The GBP/USD pair fell for much of the session on Monday as traders initially sold off anything to do with risk, therefore pushing the value of the Dollar up in general. The cable pair has been remarkably strong, and this recent show of strength just puts an exclamation point on this fact.
The 1.58 level was once resistance, and it now looks like it is going to act as support as the daily candle is a hammer, and sitting just on this line. The long wick at the bottom of the candle makes for a good sign as well, and this should push prices higher if we can get a breakout above the Monday highs. However, the real question is whether or not the market can get through the 1.59 level. Because of this, the move is a real question.
With this in mind, a breakout could be a short-lived rally. The 1.59 and 1.60 levels should provide a lot of noise in the short-term, and could prevent any serious rallies form happening. The move has also been far overextended, and since the move has been so parabolic, it is simply difficult to get involved at this point. A pullback should be coming, and expected at this point.

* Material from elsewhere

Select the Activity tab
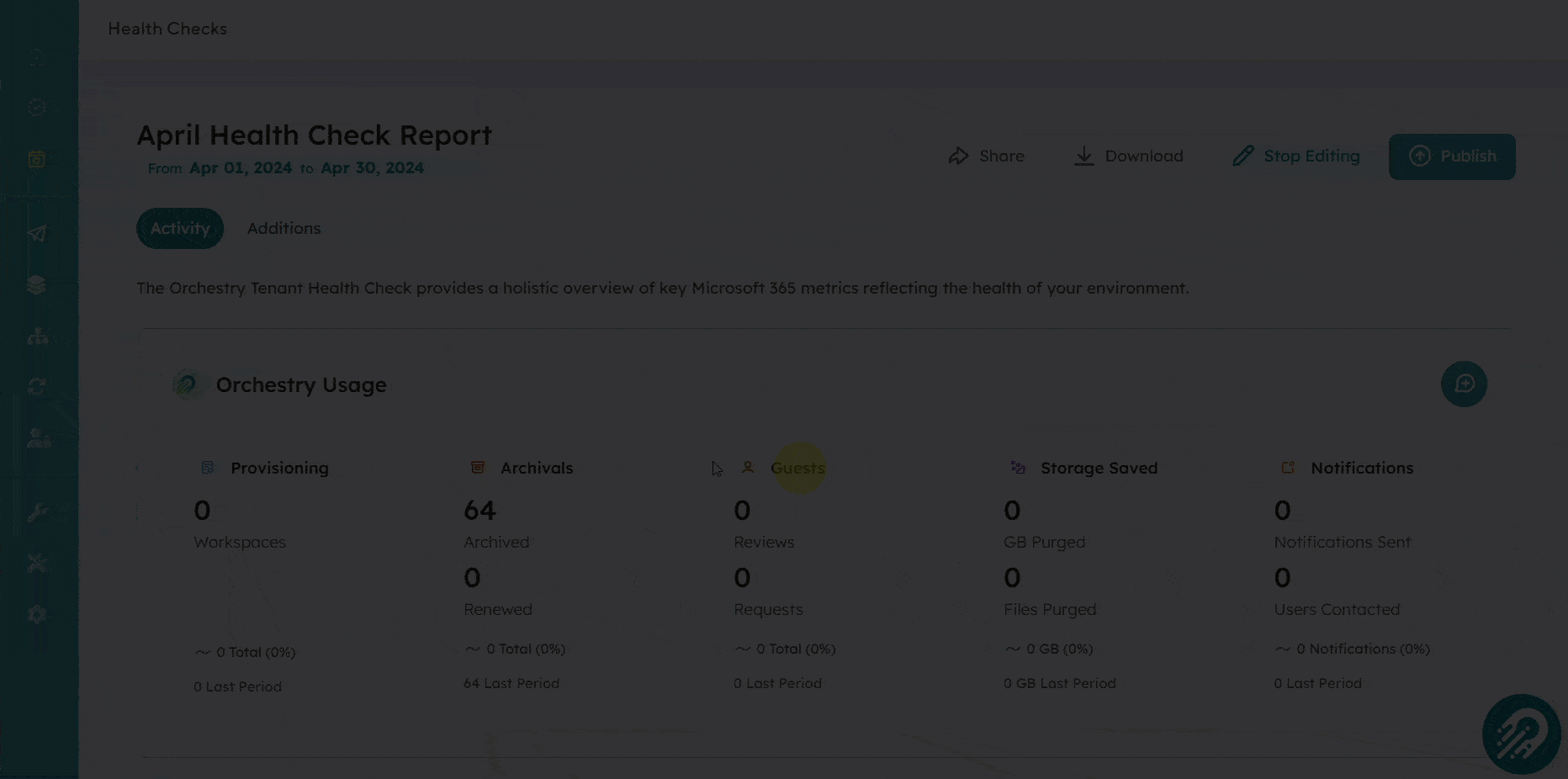This screenshot has width=1568, height=779. [x=180, y=229]
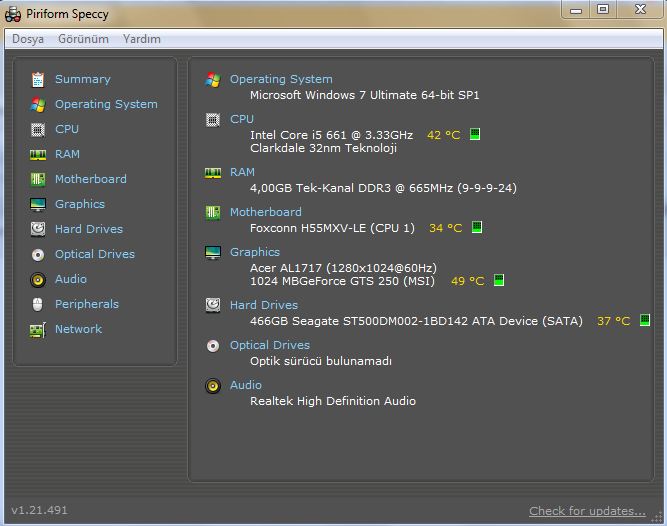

The UK is still exposed to the EU far more than we are comfortable with, and the UK banks could get hit very hard by any problems coming out of the European Union. The British economy is doing a bit better than expected after the massive austerity measures, and as a result the Pound is still somewhat buoyant.
The next move will be defined at the 1.60 level before we can clear the area to the upside. The breaking of that level would send cable much, much higher than current prices. The braking lower would negate the candle from the Monday session, and have it become a “hanging man”, a very bearish signal at the top of a parabolic rally – enough to get us selling at that point in time as the pair needs a pullback soon, and the overall trend is still down.